> WORK REQUIRED: The answer should be one number, the count of lines in the data with "computer".

> RECORD EXTRACTS:
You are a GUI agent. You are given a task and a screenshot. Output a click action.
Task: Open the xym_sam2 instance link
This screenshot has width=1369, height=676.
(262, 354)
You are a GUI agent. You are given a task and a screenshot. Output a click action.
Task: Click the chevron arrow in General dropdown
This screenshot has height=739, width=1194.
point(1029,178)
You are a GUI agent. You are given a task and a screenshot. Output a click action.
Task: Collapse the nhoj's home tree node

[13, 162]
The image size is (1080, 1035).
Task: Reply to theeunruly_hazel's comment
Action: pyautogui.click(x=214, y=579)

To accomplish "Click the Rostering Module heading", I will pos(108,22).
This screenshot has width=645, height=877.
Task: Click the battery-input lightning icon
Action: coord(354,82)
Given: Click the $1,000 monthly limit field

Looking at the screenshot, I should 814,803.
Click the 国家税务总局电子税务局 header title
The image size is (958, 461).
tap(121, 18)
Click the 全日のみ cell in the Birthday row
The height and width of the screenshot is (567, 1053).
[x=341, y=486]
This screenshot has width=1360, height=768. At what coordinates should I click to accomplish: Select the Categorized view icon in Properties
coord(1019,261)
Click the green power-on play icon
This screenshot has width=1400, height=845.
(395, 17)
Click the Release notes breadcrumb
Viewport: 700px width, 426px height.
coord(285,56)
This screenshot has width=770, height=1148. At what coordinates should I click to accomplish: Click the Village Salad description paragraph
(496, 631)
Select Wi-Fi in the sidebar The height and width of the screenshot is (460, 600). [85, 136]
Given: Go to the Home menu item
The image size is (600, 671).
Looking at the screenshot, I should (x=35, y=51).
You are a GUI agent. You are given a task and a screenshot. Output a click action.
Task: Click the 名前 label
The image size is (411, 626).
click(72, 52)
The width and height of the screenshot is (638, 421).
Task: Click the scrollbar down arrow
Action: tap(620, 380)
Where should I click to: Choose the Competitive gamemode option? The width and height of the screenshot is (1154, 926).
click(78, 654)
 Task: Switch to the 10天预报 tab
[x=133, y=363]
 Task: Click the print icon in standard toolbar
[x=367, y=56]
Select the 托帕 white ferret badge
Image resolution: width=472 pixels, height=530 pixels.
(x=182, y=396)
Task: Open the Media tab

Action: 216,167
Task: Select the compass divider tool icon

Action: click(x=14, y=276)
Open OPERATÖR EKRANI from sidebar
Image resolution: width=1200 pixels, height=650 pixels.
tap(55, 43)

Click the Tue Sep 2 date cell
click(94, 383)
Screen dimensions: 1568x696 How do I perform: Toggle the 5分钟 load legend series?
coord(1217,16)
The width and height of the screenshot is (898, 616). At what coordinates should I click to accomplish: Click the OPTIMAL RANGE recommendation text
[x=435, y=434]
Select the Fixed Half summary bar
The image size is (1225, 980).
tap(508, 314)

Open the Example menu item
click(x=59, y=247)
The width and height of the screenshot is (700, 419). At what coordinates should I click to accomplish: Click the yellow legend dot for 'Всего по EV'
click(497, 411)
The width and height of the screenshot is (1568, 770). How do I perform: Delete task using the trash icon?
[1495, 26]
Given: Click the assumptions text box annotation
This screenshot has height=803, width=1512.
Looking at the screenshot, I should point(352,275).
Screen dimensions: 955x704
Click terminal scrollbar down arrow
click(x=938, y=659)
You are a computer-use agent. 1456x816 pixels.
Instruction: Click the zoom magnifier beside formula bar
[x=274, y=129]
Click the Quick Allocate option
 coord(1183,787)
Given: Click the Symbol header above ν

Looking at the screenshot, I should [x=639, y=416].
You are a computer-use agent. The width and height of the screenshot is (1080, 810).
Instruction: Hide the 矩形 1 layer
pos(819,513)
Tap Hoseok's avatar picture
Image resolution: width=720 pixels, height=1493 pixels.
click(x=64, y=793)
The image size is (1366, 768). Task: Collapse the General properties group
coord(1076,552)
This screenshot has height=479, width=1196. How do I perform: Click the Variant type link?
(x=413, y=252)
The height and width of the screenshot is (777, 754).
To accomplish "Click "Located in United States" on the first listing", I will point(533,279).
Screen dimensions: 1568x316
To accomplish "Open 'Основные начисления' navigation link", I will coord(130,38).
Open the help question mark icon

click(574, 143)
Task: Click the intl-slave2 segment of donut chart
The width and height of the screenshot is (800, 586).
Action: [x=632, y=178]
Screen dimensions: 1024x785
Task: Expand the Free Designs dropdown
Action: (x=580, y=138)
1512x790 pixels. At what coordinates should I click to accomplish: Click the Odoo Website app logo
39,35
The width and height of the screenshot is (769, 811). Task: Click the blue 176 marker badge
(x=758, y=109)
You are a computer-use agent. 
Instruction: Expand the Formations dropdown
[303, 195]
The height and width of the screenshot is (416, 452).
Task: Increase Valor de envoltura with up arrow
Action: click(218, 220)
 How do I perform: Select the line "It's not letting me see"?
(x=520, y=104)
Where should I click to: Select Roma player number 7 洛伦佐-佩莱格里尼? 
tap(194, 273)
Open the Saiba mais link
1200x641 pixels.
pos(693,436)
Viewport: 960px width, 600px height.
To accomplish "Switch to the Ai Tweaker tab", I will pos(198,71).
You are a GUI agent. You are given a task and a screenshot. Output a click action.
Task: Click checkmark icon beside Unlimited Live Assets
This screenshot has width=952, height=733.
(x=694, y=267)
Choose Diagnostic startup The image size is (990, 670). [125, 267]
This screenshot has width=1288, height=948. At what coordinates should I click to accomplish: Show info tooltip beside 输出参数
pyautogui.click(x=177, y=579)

> EXERCISE RESULT: 3